WHAT YOU SHOULD DO –
Nothing but the lines from the line with "Click the 十五段 凌云九霄 rank emblem" through the end of the data is to be copied, and each is to be copied exactly.

DATA EXCERPTS –
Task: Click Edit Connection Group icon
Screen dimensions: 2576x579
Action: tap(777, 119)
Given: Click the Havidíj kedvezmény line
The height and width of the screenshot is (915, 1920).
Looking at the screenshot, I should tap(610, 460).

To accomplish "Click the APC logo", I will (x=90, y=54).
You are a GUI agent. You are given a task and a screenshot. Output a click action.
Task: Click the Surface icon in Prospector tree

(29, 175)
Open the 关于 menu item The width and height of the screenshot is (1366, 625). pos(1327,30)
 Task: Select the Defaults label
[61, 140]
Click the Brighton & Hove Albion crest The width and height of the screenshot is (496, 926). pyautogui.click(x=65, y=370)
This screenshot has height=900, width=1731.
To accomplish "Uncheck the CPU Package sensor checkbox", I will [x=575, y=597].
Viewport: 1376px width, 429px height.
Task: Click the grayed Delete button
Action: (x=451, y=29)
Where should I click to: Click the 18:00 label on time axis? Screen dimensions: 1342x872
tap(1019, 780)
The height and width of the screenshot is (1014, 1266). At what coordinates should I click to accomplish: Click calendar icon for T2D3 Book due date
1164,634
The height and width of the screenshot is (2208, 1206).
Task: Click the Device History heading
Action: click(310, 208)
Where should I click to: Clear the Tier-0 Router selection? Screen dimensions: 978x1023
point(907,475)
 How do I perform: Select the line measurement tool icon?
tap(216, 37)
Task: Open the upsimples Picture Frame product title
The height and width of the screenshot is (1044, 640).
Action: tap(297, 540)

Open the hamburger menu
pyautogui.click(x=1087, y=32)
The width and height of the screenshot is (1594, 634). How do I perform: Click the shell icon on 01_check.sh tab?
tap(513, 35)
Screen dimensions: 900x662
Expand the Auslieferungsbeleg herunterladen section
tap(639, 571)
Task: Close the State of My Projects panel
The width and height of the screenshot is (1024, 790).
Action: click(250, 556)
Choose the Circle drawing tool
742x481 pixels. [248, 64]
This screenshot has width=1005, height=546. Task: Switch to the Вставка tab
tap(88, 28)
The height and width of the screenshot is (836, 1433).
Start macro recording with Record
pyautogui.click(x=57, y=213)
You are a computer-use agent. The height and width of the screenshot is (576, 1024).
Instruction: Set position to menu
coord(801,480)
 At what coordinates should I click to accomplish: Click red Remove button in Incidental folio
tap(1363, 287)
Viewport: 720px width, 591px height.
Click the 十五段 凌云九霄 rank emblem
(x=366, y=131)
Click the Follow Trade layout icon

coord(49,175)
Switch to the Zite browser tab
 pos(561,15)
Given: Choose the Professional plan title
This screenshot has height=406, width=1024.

OUTPUT –
Click the 十五段 凌云九霄 rank emblem
(x=366, y=131)
Click the Follow Trade layout icon

coord(49,175)
Switch to the Zite browser tab
 pos(561,15)
Given: Choose the Professional plan title
This screenshot has height=406, width=1024.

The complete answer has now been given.